++++ Provided data ++++
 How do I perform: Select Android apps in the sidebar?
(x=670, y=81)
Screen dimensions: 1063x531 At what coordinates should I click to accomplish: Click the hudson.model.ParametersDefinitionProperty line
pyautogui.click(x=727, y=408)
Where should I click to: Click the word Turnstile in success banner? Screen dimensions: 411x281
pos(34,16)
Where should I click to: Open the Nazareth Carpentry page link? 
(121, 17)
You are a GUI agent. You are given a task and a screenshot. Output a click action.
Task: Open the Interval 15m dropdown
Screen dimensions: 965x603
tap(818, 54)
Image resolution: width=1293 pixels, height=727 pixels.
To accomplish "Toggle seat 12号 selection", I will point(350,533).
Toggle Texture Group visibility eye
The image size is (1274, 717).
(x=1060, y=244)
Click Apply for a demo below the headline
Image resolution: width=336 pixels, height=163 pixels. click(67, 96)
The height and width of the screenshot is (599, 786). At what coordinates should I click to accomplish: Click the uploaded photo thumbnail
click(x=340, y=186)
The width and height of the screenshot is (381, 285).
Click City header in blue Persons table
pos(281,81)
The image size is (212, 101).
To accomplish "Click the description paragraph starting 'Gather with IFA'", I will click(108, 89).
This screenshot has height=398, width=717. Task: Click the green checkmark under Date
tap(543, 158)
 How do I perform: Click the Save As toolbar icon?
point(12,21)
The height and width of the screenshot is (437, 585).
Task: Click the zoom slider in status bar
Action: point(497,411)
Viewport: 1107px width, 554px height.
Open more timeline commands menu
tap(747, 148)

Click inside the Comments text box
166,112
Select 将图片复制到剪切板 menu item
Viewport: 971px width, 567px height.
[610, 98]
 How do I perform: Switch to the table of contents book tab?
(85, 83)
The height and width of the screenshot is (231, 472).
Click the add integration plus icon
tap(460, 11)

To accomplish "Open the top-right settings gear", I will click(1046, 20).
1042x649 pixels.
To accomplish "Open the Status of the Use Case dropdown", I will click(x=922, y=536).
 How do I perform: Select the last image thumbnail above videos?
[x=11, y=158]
++++
--- What you will do ---
Recast every line of the records above as a Markdown table with two columns, "No." for the row number and "Text" for the line, omitting blank lines.

--- Correct answer ---
| No. | Text |
|---|---|
| 1 |  How do I perform: Select Android apps in the sidebar? |
| 2 | (x=670, y=81) |
| 3 | Screen dimensions: 1063x531 At what coordinates should I click to accomplish: Click the hudson.model.ParametersDefinitionProperty line |
| 4 | pyautogui.click(x=727, y=408) |
| 5 | Where should I click to: Click the word Turnstile in success banner? Screen dimensions: 411x281 |
| 6 | pos(34,16) |
| 7 | Where should I click to: Open the Nazareth Carpentry page link?  |
| 8 | (121, 17) |
| 9 | You are a GUI agent. You are given a task and a screenshot. Output a click action. |
| 10 | Task: Open the Interval 15m dropdown |
| 11 | Screen dimensions: 965x603 |
| 12 | tap(818, 54) |
| 13 | Image resolution: width=1293 pixels, height=727 pixels. |
| 14 | To accomplish "Toggle seat 12号 selection", I will point(350,533). |
| 15 | Toggle Texture Group visibility eye |
| 16 | The image size is (1274, 717). |
| 17 | (x=1060, y=244) |
| 18 | Click Apply for a demo below the headline |
| 19 | Image resolution: width=336 pixels, height=163 pixels. click(67, 96) |
| 20 | The height and width of the screenshot is (599, 786). At what coordinates should I click to accomplish: Click the uploaded photo thumbnail |
| 21 | click(x=340, y=186) |
| 22 | The width and height of the screenshot is (381, 285). |
| 23 | Click City header in blue Persons table |
| 24 | pos(281,81) |
| 25 | The image size is (212, 101). |
| 26 | To accomplish "Click the description paragraph starting 'Gather with IFA'", I will click(108, 89). |
| 27 | This screenshot has height=398, width=717. Task: Click the green checkmark under Date |
| 28 | tap(543, 158) |
| 29 |  How do I perform: Click the Save As toolbar icon? |
| 30 | point(12,21) |
| 31 | The height and width of the screenshot is (437, 585). |
| 32 | Task: Click the zoom slider in status bar |
| 33 | Action: point(497,411) |
| 34 | Viewport: 1107px width, 554px height. |
| 35 | Open more timeline commands menu |
| 36 | tap(747, 148) |
| 37 | Click inside the Comments text box |
| 38 | 166,112 |
| 39 | Select 将图片复制到剪切板 menu item |
| 40 | Viewport: 971px width, 567px height. |
| 41 | [610, 98] |
| 42 |  How do I perform: Switch to the table of contents book tab? |
| 43 | (85, 83) |
| 44 | The height and width of the screenshot is (231, 472). |
| 45 | Click the add integration plus icon |
| 46 | tap(460, 11) |
| 47 | To accomplish "Open the top-right settings gear", I will click(1046, 20). |
| 48 | 1042x649 pixels. |
| 49 | To accomplish "Open the Status of the Use Case dropdown", I will click(x=922, y=536). |
| 50 |  How do I perform: Select the last image thumbnail above videos? |
| 51 | [x=11, y=158] |